Open Marxism is a school of thought which draws on libertarian socialist critiques of party communism and stresses the need for openness to praxis and history through an anti-positivist method grounded in the "practical reflexivity" of Karl Marx's own concepts. The "openness" in open Marxism also refers to a non-deterministic view of history in which the unpredictability of class struggle is foregrounded.

Overview

The sources of open Marxism are many, from György Lukács' return to the philosophical roots of Marx's thinking to council communism and from anarchism to elements of Autonomism and situationism. Intellectual affinities with autonomist Marxism were especially strong and led to the creation of the journal The Commoner following in the wake of previous open Marxist journals Arguments and Common Sense. In the 1970s and 1980s, state-derivationist debates around the separation of the economic and the political under capitalism unfolded in the San Francisco-based working group Kapitalistate and the Conference of Socialist Economists journal Capital & Class, involving many of the theorists of Open Marxism and significantly influencing its theoretical development.
Three volumes entitled Open Marxism were published by Pluto Press in the 1990s. Recent work by open Marxists has included a revaluation of Theodor W. Adorno. Those commonly associated with open Marxism include John Holloway, Simon Clarke, Werner Bonefeld, Ana C Dinerstein, Richard Gunn, Kosmas Psychopedis, Adrian Wilding, Peter Burnham, Mike Rooke, Hans-Georg Backhaus, Helmut Reichelt, Harry Cleaver, Johannes Agnoli, Kostas Axelos and Henri Lefebvre.
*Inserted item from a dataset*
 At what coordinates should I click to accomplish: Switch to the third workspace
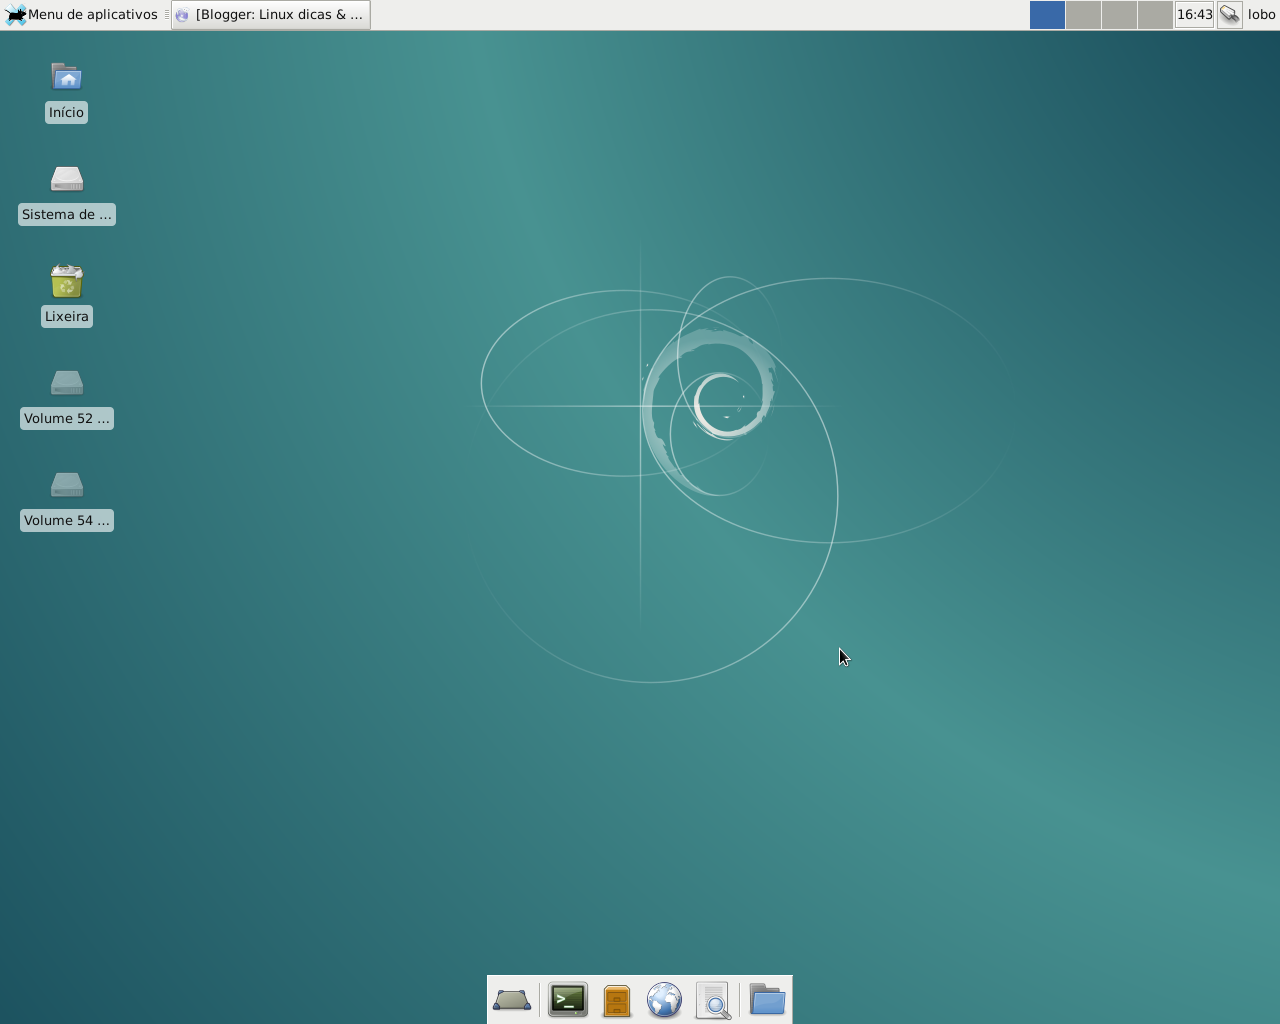(1119, 15)
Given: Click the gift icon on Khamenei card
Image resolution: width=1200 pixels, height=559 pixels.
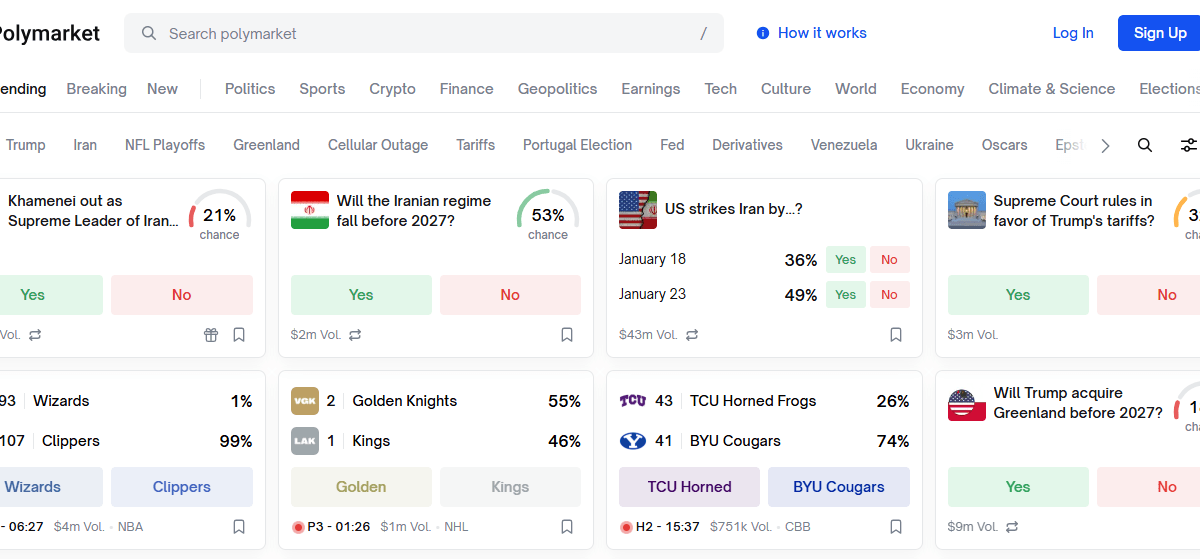Looking at the screenshot, I should coord(211,335).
Relationship to Heideggerian and Hegelian Marxism

' variant of open Marxism makes explicit connections to the existentialist critique of systems theory. He uses Martin Heidegger's phenomenology to reveal an open system of relations rather than a closed and deterministic totality that could be known and predicted by Marxist theory. For example, Axelos critiques theories of globalization that assume a closed world picture,as opposed to an open-ended process of world-forming in which the neoliberal project to restructure a crisis-ridden capitalism lacks a firm structural foundation. Axelos tries to maintain the unity of knowledge, even if he sees the world as multidimensional and unrepresentable. This was a departure from the Heideggerian Marxism of the early Herbert Marcuse which was, like others in the Frankfurt School, influenced by Hegelianism.
While most open Marxists have rejected Hegelian Marxist approaches, there is also a tendency to interpret the work of Antonio Gramsci as non-Hegelian, or a departure from orthodox theory and practice. Thus, open Marxism has served as the basis for neo-Gramscian research in international relations by Stephen Gill and Robert W. Cox, although some question the openness of metaphors such as "war of position" and "historic bloc" for analysis of micro-interactions and resistance within contemporary neoliberalism.

Criticism

Some critics have alleged that open Marxism is too open and only loosely Marxist. Thus, there may be more conceptual dissonance between Marx's analysis of 19th century problems and 20–21st century problems of technoscience and the domination of nature by modern civilization.
Others claim that open Marxist accounts tend to treat the national capitalist state abstractly, without reference to uneven and combined development and international forms of class struggle in the capitalist "world-system".